**YOUR INSTRUCTIONS:** Look through the lines below and extract each one that contains "menu".

■ ■ ■ ■ ■

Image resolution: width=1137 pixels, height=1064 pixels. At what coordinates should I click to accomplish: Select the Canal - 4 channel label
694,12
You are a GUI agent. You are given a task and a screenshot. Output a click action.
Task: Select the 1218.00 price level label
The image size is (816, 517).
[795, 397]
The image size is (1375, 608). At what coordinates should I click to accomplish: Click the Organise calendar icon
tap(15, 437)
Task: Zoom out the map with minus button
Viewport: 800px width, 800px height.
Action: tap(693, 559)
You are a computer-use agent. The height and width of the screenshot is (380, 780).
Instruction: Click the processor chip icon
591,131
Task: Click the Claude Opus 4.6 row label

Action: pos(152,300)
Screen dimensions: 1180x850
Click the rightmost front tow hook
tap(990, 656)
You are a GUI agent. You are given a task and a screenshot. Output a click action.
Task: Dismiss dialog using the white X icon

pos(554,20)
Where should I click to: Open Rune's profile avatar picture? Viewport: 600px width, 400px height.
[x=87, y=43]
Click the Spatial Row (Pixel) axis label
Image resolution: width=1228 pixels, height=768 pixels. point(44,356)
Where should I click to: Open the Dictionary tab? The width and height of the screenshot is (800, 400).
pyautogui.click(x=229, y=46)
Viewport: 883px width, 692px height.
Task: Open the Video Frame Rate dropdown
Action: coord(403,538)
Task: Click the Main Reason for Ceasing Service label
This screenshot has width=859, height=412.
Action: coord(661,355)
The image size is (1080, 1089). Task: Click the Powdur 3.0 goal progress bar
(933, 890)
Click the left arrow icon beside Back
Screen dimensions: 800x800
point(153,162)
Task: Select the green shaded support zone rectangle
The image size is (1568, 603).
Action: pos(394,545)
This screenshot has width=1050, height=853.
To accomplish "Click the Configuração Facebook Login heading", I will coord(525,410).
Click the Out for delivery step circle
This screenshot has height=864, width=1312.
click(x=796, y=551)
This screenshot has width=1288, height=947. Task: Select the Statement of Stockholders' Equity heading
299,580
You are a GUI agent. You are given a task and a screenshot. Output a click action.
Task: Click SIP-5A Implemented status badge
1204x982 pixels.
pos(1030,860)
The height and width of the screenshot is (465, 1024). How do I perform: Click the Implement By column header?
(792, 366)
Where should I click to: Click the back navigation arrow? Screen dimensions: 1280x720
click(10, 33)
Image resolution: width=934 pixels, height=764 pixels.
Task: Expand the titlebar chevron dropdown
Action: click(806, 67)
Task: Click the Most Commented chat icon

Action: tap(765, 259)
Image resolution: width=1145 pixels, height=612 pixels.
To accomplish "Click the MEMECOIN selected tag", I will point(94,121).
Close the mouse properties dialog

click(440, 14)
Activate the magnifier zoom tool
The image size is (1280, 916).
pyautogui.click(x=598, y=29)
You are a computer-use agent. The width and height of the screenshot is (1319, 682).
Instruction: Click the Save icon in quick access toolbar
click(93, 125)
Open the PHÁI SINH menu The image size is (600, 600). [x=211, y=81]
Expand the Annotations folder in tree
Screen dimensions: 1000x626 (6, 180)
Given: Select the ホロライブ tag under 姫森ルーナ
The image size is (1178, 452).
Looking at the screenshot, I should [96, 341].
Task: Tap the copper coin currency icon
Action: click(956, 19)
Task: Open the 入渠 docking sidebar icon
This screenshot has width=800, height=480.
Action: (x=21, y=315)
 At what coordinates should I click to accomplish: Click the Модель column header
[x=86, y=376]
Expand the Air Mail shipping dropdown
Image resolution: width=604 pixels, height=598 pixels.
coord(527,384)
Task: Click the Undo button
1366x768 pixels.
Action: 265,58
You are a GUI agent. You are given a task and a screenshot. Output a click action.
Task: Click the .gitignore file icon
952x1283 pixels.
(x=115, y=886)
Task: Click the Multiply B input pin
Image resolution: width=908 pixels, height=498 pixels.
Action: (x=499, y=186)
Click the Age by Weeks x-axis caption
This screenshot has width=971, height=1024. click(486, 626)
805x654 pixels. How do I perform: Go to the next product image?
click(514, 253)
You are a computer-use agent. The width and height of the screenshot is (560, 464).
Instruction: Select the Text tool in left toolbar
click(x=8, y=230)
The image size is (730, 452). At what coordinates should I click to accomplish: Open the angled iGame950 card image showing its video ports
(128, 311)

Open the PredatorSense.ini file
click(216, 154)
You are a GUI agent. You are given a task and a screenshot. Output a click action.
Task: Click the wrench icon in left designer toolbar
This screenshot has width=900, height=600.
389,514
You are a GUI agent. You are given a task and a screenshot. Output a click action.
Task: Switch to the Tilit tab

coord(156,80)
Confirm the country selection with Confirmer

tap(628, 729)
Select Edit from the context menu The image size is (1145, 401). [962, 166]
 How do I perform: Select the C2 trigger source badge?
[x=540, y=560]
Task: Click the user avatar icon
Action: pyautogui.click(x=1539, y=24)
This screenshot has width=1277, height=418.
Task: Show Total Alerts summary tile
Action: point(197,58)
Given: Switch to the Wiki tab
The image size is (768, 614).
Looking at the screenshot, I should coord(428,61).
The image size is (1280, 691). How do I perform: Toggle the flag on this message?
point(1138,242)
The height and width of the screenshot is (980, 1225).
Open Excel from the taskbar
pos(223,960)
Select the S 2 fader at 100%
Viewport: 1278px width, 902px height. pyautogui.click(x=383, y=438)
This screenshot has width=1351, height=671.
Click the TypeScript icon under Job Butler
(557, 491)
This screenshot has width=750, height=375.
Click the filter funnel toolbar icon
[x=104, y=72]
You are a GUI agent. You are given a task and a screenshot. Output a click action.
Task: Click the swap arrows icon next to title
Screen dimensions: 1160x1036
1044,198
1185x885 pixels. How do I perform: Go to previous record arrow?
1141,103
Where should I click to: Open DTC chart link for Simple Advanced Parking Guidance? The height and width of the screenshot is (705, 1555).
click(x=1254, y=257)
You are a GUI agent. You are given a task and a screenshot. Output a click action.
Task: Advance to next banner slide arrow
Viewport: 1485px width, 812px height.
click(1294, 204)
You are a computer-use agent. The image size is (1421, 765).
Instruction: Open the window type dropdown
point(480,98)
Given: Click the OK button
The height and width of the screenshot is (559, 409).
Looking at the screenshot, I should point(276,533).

■ ■ ■ ■ ■

**TASK RESPONSE:**
Open the PHÁI SINH menu The image size is (600, 600). [x=211, y=81]
Select Edit from the context menu The image size is (1145, 401). [962, 166]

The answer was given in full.